Is the EU ready to face and cope with the chaos around Ukraine’s agricultural sector in case the country joins the bloc?

4 min read

In light of the latest Greek example, the answer is a definite no.

The fact that EU farm subsidies are a hotbed for corruption in some member states has been well-known for a long time. There have been a number of cases where criminal groups, in close cooperation with top officials and influential politicians, have been revealed to be pumping subsidies out of the system for their own benefit. Brussels has been pretty much powerless to do anything to stop this practice over the past few decades.

The most recent case came to light in Greece, but we can also mention Slovakia, where a similar large-scale financial fraud was uncovered a few years ago.

As for Greece, the scandal dates back to 2017: people claiming to be farmers received EU agricultural funds for pastureland they did not own or lease, or for agricultural work they did not perform. The case involved not only employees of the former OPEKEPE – the Greek organization in charge of EU payments which was dissolved earlier -, but also two former ministers overseeing the rural development and food portfolio and their deputies, as well as other government officials – all of them affiliated with the ruling New Democracy party. (It should be noted that most of the disbursement practices occurred during the two consecutive New Democracy governments, starting from 2019.)

Beyond the fact that the damage is estimated at hundreds of millions of euros, the real problem is that, legitimate farmers were deprived of the EU subsidies they were legally entitled to.

The case was professionally and fully covered by The Greek Riporter in its article ’Ghost Farms and Dead Men: Greece’s Farm Scandal Uncovered’.

The abovementioned case in Slovakia also dates back to the end of the 2010s and is linked with the case of the murder of investigative journalist Jan Kuciak and his girlfriend in 2018. Kuciak gathered information, among other things, on suspicious business with EU land subsidies received by Italian businessmen residing in Slovakia. The investigation led to the highest ranks of public administration of Slovakia.

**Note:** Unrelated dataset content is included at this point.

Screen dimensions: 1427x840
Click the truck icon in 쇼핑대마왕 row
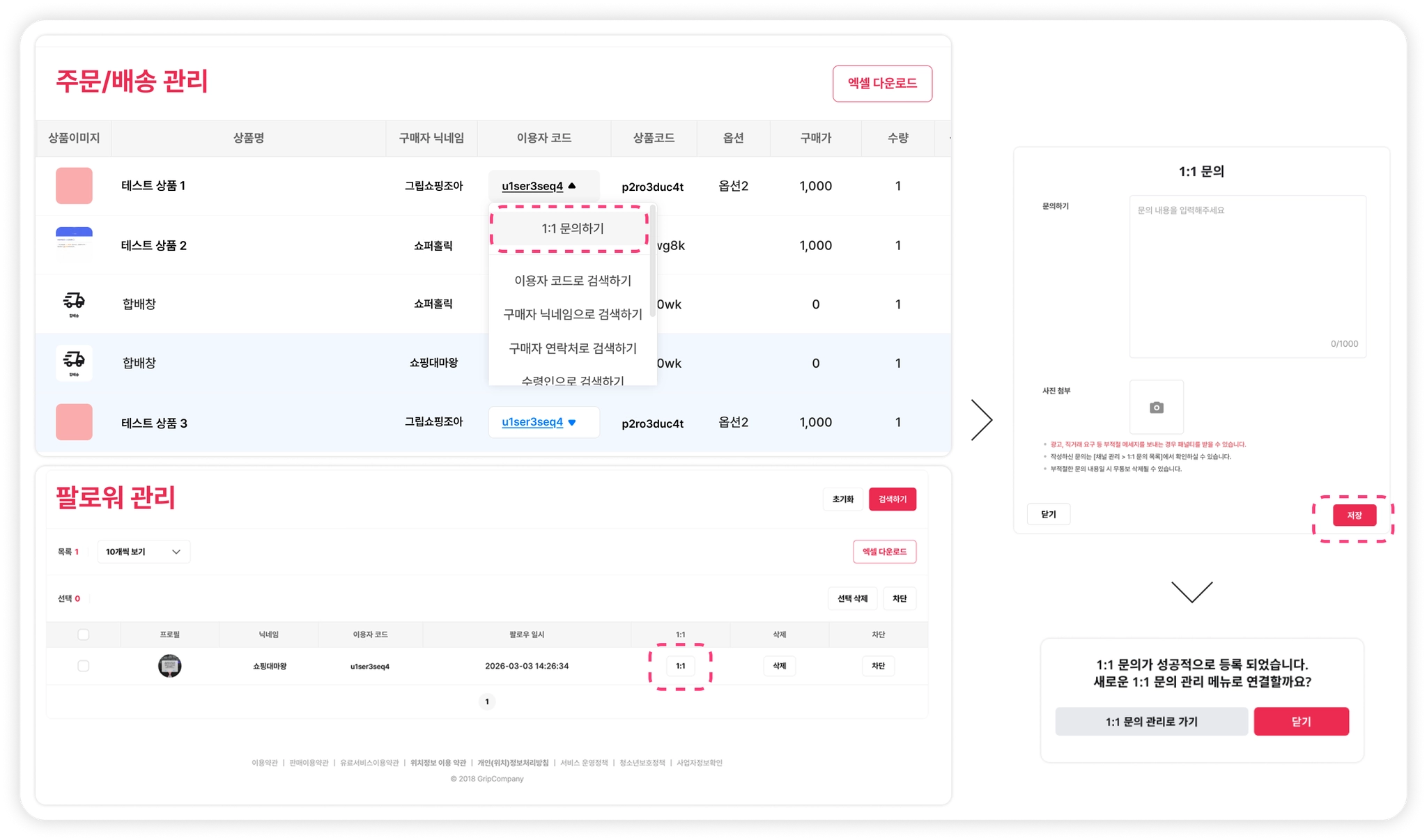coord(74,361)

The difference between the Slovak and Greek cases is that while in the latter case, the European anti-fraud office OLAF subsequently paid special attention to similar criminal offenses, there has been no such action in Greece to date. All that happened was that in June 2025, the European Commission decided to impose a €415 million fine on Greece for the improper management and inadequate control of OPEKEPE subsidies for the period 2016-2023 and the Greek parliament decided to establish a special inquiry committee to investigate the scandal.

In addition, several top officials – including the migration minister, the deputy foreign minister, the deputy minister of rural development, the deputy minister of digital governance and the secretary general for rural development and food – resigned after their names appeared in a file from the European prosecutor implicating them in a massive scheme to defraud the EU’s lavish farm budget.

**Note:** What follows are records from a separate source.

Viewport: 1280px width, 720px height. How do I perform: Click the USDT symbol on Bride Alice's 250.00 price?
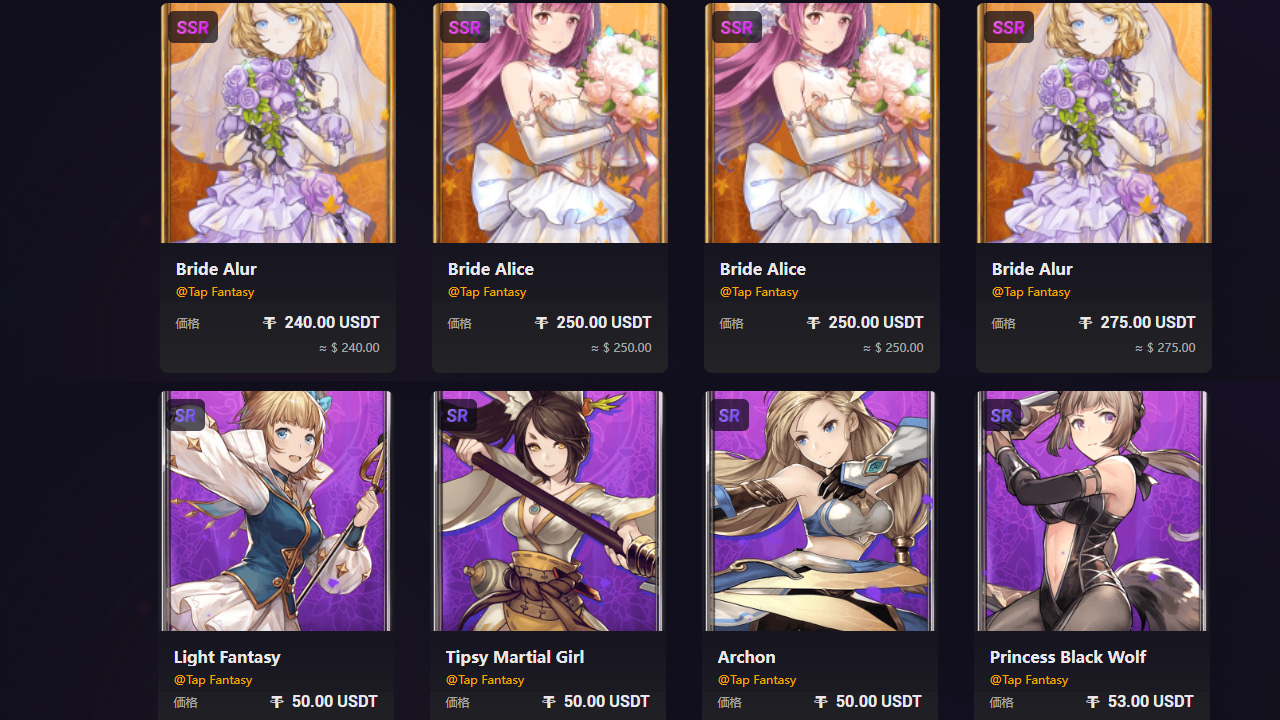click(x=542, y=322)
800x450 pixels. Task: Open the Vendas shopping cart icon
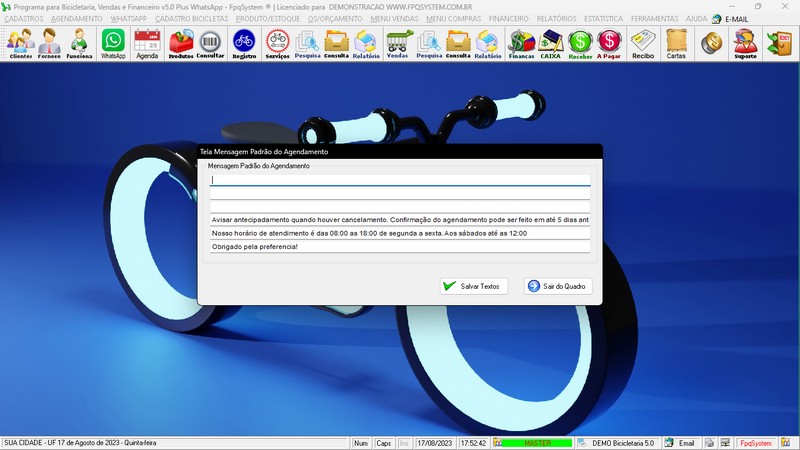(398, 43)
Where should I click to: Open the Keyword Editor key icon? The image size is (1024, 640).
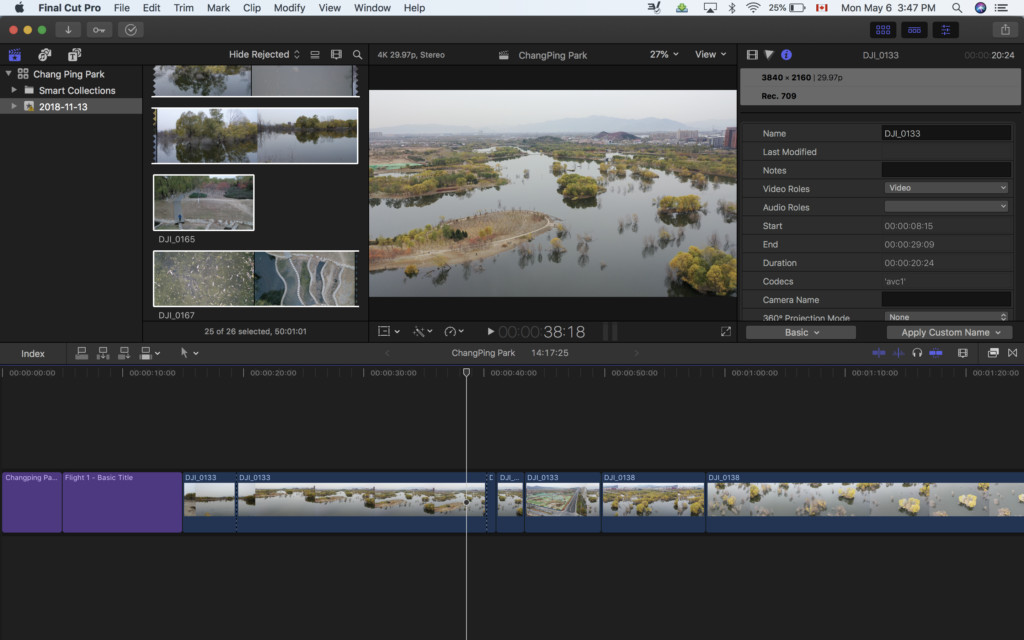coord(99,30)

These are the most flagrant cases related to EU agricultural subsidies in recent years. However, in 2025, when Ukraine’s EU membership has come within reach, given the fast-track accession generously offered to the war-torn country by the European Commission, it is worth devoting a few minutes to consider whether Brussels would be able to cope with the complex issue of Ukrainian agriculture, including tackling the criminal groups that control the sector and handling the chaotic mix of Ukrainian land-owners and overseas stakeholders.

The question is particularly timely because this summer proved to be a really hot one for Ukrainian President Volodymyr Zelenskyy due to an unsuccessful attempt to eliminate the independence of Ukrainian anti-corruption agencies. After passing a law to abolish the independence of anti-corruption agencies and transfer them to the Prosecutor General’s Office controlled by the President’s Office, Zelenskyy was pushed by international criticism and protests in Ukraine to revise and then completely revoke the passed law, restoring the independence of the anti-corruption bodies.

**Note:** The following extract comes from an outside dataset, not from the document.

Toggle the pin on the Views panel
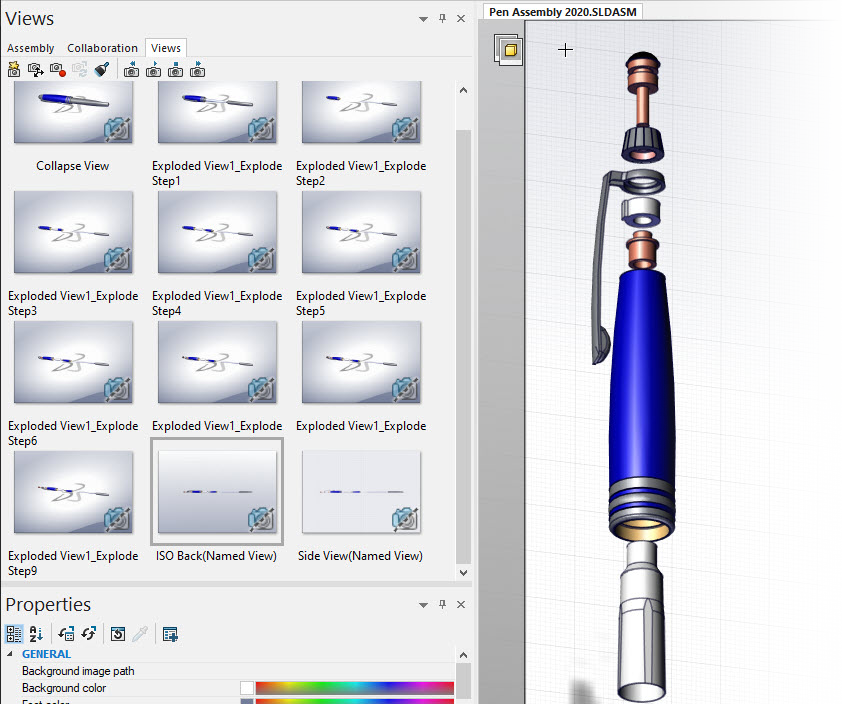 coord(442,18)
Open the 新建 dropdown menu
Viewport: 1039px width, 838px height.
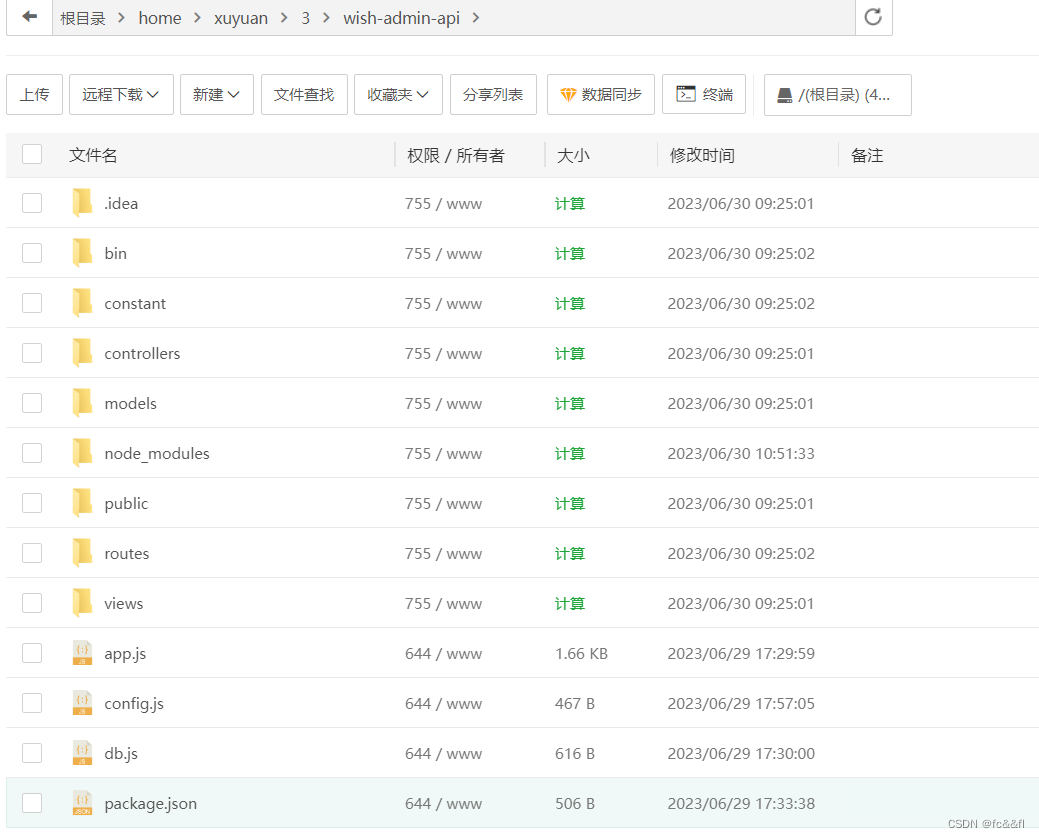tap(216, 94)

Before the start of Russia’s full-scale war in Ukraine in 2022, Ukraine’s utilised agricultural area covered 41.3 million hectares, including 32.7 million hectares of arable land. This agricultural area made Ukraine the largest agricultural country on the European continent.

As part of the process of enlarging the European Union to include Ukraine, Farm Europe’s experts have analysed the situation concerning Ukraine’s agricultural sector in December 2024. ’Marked by its communist past, the Ukrainian agricultural sector is characterised by 110 huge vertically integrated  agricultural companies, known as agro-holdings which control all or part the production chain. (…) Twenty of these companies are estimated to control 14% of Ukraine’s utilised agricultural area.’, Farm Europe notes in its study.

It is also important to stress that, estimates suggest that at least 1.6 million hectares of Ukrainian agricultural land are controlled by foreign-based corporations. (This control is largely achieved through long-term lease agreements.) Some estimates even go as high as 3.3 million hectares, or 10% of Ukraine’s arable land, according to Land Matrix.

According to a report by the European Parliament, as a result of the fact that Ukrainian agriculture has been a primary military target of Russia’s aggression, currently, Ukraine controls an estimated 26.5 million hectares of arable land, down from 32.7 million. Ukrainian agriculture has sustained an estimated US$80 billion in damages and losses due to the war.

The same document says that, rebuilding Ukrainian agriculture will cost US$56.1 billion in reconstruction and recovery needs. These numbers exclude the cost of demining and clearing unexploded devices, estimated to reach US$32 billion.

It is not only the size and productivity of the Ukrainian agriculture which has created concerns in existing EU Member States, but farmers also fear an unbalanced competition for markets. After the start of the war in Ukraine, EU imports of Ukrainian agricultural products increased, affecting prices in neighbouring Member States, and all this, as a clear expression of these fears, triggered protests of the farmers on the one hand, and import bans on behalf of some member states, on the other.

The cost of Ukraine joining the Union’s Common Agricultural Policy (CAP) is a major concern for EU farmers, who fear a significant redistribution of farm subsidies to support Ukraine’s agricultural sector. (According to some calculations, Ukraine’s CAP payments could amount to €10.4 billion per year if it were an EU Member State in 2022, which is more than France’s €9.3 billion.)

The adoption of EU standards as a membership requirement is one thing but it should also be taken into consideration that, with Ukraine joining the EU, land-owning oligarchs and non-EU actors can get access to EU funds.

And the question arises: are those EU officials who have failed to tackle Greek criminals and politicians, prepared for a confrontation with the Ukrainian mafia and influential American, Chinese, and other lobby groups which control Ukrainian agricultural lands? Because this confrontation will certainly take place once Ukraine becomes part of the EU and thus becomes a beneficiary of CAP subsidies.

Finally, it is worth keeping in mind that if the amount involved in the fraud in Greece was hundreds of millions of euros, then a similar case in Ukraine – already part of the bloc – would cost European taxpayers billions while causing the same damage to European farmers.